• _WHAT TO DO_
The stretch from the line with "The width and height of the screenshot is (800, 432)." through the line with "The height and width of the screenshot is (872, 1224)." in the records below: write it out exactly, and nothing else.

(Collected data)
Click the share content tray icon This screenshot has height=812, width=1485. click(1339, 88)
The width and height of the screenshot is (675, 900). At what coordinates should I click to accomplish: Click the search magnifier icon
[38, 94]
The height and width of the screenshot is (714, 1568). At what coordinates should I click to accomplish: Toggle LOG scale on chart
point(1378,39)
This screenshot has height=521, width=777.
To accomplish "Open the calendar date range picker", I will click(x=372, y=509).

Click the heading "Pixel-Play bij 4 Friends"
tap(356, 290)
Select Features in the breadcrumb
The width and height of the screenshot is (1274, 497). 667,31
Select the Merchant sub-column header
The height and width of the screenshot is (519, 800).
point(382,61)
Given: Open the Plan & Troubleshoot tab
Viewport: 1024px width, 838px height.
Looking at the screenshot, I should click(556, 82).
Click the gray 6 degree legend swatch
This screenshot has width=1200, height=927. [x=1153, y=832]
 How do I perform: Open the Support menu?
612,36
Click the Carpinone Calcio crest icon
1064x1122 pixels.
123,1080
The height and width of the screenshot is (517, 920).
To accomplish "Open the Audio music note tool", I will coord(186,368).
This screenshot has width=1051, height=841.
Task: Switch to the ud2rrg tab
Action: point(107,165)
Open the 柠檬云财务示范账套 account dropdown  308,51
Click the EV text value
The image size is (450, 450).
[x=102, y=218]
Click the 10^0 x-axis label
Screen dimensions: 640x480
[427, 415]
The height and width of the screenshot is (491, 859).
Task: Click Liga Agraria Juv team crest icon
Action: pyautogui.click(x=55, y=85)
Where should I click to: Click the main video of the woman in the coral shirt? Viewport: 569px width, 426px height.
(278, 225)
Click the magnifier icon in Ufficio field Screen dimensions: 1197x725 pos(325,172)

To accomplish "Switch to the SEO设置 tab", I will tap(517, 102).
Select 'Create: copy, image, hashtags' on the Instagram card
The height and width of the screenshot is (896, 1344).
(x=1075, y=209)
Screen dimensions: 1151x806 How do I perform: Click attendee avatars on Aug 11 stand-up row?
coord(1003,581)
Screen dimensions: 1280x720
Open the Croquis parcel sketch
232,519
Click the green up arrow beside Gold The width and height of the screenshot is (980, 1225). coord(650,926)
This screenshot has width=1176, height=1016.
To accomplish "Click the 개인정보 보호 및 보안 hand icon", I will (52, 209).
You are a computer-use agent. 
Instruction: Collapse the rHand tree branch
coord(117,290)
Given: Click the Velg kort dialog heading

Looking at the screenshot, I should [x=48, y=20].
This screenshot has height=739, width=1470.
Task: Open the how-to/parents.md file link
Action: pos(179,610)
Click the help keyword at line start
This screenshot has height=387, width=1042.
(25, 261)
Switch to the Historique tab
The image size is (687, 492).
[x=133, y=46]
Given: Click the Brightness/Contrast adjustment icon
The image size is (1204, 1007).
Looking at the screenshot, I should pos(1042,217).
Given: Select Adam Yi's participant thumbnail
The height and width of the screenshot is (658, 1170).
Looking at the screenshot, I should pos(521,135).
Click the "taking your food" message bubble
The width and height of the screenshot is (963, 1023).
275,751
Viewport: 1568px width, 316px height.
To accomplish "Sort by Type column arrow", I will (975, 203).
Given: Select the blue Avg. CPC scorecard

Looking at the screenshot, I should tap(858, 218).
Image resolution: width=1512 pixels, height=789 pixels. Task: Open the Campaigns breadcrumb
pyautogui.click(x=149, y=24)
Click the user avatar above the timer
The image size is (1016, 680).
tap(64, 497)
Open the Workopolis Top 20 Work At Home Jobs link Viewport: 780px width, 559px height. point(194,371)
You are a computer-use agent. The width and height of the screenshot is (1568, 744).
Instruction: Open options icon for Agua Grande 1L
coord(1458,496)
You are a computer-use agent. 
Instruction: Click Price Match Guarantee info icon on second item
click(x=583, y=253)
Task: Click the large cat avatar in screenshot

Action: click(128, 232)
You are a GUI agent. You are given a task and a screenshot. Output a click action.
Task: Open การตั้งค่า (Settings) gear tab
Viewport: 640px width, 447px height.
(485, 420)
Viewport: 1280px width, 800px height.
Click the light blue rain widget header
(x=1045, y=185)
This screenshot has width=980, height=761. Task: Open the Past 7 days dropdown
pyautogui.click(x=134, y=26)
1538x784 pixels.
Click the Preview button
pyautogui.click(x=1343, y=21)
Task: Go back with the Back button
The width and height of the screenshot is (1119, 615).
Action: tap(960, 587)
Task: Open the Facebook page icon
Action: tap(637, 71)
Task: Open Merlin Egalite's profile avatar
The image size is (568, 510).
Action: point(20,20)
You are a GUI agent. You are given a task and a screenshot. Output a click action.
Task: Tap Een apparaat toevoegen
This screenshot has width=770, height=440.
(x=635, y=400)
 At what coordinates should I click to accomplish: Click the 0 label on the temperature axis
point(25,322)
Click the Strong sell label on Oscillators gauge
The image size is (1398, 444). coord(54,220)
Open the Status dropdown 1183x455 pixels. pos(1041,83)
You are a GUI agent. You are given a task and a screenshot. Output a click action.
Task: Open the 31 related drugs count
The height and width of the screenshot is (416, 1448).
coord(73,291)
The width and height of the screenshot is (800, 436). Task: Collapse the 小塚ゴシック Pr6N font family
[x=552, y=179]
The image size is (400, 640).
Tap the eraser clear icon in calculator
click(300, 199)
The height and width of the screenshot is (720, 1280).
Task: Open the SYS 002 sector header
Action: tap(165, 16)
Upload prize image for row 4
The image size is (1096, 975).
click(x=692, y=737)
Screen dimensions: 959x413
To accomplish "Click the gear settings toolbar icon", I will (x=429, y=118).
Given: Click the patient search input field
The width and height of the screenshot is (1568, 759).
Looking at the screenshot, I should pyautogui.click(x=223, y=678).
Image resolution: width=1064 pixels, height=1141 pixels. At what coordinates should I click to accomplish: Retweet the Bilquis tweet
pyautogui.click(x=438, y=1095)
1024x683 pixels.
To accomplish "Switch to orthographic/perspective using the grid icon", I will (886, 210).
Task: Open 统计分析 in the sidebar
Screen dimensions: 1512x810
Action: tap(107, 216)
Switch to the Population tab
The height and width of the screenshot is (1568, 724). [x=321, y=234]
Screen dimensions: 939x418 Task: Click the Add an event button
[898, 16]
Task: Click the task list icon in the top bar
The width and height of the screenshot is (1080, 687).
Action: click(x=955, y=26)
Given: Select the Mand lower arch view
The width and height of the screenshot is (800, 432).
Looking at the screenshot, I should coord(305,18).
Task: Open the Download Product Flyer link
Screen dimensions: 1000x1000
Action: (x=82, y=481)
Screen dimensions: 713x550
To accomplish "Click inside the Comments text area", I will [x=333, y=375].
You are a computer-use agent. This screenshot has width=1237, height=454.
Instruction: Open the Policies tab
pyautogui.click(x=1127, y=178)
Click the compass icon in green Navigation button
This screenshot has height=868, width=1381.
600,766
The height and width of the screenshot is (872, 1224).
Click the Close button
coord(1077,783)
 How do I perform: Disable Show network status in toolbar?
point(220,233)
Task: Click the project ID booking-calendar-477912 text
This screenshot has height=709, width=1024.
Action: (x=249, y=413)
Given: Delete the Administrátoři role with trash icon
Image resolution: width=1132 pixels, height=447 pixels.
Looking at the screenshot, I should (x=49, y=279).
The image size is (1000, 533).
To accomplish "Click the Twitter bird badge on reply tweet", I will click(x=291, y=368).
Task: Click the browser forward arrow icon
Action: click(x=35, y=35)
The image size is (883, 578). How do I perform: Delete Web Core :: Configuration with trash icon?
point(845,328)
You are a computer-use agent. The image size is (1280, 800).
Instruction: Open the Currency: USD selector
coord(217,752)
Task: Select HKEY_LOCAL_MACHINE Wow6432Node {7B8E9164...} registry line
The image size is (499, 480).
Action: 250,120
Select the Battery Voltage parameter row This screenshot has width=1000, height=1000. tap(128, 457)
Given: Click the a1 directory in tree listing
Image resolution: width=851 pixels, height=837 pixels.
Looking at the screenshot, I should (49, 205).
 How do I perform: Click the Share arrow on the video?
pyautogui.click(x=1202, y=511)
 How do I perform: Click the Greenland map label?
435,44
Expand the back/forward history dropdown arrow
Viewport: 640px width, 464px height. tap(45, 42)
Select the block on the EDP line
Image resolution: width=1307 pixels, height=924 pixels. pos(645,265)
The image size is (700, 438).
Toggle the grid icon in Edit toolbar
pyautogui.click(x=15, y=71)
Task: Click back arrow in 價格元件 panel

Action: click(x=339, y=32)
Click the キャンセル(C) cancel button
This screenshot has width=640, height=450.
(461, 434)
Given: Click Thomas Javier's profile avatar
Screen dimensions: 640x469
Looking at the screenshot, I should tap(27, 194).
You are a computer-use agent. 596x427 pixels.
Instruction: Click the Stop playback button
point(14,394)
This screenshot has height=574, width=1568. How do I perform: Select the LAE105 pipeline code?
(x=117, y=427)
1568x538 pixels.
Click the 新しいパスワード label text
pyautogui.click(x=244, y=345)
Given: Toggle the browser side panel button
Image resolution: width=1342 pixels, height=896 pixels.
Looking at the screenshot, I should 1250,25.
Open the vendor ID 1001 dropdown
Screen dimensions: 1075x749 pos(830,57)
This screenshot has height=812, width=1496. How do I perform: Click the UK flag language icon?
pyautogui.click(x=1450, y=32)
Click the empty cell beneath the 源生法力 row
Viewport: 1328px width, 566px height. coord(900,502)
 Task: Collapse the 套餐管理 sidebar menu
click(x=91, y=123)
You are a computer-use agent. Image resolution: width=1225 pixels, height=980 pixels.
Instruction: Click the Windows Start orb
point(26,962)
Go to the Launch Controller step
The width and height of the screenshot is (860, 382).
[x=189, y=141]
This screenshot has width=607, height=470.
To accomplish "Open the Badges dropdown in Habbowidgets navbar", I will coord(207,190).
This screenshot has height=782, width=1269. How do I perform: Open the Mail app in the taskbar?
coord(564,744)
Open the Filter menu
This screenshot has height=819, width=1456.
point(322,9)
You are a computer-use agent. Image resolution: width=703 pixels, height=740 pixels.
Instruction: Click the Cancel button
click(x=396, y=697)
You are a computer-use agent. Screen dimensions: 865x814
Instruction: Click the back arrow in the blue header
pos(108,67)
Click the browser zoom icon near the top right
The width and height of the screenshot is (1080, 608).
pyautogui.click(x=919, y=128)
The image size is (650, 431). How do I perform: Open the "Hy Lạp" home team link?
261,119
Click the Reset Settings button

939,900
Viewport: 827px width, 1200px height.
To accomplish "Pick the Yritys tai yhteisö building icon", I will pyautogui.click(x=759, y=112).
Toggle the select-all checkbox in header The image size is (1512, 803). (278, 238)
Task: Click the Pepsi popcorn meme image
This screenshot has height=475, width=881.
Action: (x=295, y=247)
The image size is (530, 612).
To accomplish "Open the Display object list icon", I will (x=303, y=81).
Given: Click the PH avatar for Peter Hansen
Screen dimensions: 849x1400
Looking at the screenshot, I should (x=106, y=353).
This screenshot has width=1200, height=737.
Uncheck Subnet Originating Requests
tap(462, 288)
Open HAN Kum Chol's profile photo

• _WRITTEN SOLUTION_
The width and height of the screenshot is (800, 432).
Looking at the screenshot, I should coord(305,18).
Task: Open the Download Product Flyer link
Screen dimensions: 1000x1000
Action: (x=82, y=481)
Screen dimensions: 713x550
To accomplish "Click inside the Comments text area", I will [x=333, y=375].
You are a computer-use agent. This screenshot has width=1237, height=454.
Instruction: Open the Policies tab
pyautogui.click(x=1127, y=178)
Click the compass icon in green Navigation button
This screenshot has height=868, width=1381.
600,766
The height and width of the screenshot is (872, 1224).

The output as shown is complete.